By Sineke Sibanda
Most African countries seem to have been struggling ever since the time they acquired their independence before and after the 50s. Intervention policies like the Economic Structural Adjustment Program (ESAP) in Zimbabwe, and other Structural Adjustment Policies in Sub-Saharan countries such as Ethiopia, Ghana, Kenya, Mozambique, Nigeria, Senegal, Tanzania and Uganda were all a result of foreign prejudices and compromises that failed to emancipate Africa.
Could it have been Africa’s corrupt leadership, could it have been their one size fits all policy imposition, which was incompatible with Africa’s way of life and industrialization rate? Was it a case of poor policy or just bad luck. Whatever the answer may be, the fact is it never changed how things were, it subjected African countries to the worst.
According to an Equity article by Ross Hammond, the World Bank vice president for Africa Edward ‘Kim’ Jaycox once said: “We are now insisting that the governments generate their own economic reform plans. We’ll help, we’ll critique, we’ll eventually negotiate and we’ll support financially those things, which seem to be reasonably making sense, but we’re not going to write these plans… We’re not going to do this anymore.”
Perhaps Jaycox’s words were meant to compliment the recent developments in Africa, specifically in Zimbabwe where a Nigerian businessman, Aliko Dangote has decided to invest about $400 million and where a Tanzanian Bakhresa Industrial Conglomerate is taking over the once second largest food processor in Zimbabwe, Blue Ribbon Industries.

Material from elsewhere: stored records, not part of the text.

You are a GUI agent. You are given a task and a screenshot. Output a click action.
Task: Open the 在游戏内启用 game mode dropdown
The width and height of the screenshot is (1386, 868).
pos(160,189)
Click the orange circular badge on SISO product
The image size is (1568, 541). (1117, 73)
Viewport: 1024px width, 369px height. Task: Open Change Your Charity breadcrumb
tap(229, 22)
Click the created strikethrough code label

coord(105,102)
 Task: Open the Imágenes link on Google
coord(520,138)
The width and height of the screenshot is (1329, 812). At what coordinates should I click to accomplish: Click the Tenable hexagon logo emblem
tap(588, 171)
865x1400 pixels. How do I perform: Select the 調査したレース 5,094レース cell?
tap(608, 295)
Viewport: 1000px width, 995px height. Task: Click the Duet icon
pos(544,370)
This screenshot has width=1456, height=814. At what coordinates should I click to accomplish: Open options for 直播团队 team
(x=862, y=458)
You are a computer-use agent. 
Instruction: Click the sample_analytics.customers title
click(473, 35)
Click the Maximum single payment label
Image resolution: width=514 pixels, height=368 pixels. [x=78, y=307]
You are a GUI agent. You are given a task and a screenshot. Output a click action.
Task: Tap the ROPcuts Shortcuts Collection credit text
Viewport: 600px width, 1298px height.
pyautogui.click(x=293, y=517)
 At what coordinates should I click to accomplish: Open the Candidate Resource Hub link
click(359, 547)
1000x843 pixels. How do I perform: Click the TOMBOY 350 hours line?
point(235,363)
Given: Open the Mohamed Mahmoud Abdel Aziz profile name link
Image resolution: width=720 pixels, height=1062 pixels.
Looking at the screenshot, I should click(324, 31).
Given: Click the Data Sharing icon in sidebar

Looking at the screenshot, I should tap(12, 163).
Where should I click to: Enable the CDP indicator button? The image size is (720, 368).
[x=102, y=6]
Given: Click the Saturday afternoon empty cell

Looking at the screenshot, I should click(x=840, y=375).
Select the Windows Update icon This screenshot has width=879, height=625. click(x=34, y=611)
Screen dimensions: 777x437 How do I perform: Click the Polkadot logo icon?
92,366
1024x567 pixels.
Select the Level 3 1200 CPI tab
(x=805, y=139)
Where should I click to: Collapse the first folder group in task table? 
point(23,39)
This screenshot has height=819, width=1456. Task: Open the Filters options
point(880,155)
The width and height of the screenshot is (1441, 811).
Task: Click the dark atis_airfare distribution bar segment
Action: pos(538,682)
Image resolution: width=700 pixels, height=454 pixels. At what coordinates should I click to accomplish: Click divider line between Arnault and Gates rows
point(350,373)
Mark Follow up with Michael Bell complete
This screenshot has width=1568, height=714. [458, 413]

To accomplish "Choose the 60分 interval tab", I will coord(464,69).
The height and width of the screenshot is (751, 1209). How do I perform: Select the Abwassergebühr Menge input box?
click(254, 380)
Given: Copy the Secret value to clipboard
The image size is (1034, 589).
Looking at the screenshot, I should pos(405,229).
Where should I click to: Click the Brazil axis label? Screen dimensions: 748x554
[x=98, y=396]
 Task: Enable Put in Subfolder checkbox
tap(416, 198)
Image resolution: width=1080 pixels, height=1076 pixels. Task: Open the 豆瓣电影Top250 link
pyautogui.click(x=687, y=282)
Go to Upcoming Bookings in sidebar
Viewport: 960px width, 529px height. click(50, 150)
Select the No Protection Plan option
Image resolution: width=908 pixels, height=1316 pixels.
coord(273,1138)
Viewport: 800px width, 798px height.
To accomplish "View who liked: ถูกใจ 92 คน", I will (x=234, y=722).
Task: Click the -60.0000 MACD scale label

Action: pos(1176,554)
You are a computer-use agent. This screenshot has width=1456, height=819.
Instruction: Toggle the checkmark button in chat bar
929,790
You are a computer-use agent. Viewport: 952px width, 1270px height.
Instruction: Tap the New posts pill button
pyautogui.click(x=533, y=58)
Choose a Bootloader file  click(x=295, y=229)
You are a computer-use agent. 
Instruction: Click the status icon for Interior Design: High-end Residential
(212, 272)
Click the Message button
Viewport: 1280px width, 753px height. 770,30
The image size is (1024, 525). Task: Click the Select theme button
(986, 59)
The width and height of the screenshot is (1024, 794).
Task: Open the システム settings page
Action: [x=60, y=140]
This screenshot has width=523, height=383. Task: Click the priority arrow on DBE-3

There has been a positive reception of these investments with a firm belief that they will play an immense role in recuperating Zimbabwe’s ailing economy. The larger part of the joy coming from the mere fact that these are African based investors with a keen interest in Pan-African economies.
Energy and Power Development minister Samuel Undenge told The Herald on 3 September 2015 that Africans should drive their own development and investment.
“This is real investment. As you know, we should drive investment ourselves as Africans. He (Dangote) is a pan-Africanist and he appreciates that as Africans, we should drive the economic agenda in Africa. We should drive investment,” Undenge said.
There is a strong conviction that Africa is own self’s emancipator because it shares similar values than those that have been imposed by the other world. Economic and Industrial Development in East Asian countries beginning with Japan, Indonesia, Malaysia, Thailand and China charted quite similar industrial development policies and yielded striking results. Probably this is Africa’s belief too, that Africa is her own savior.
Sineke Sibanda is a student at a local university and is currently on internship in Harare.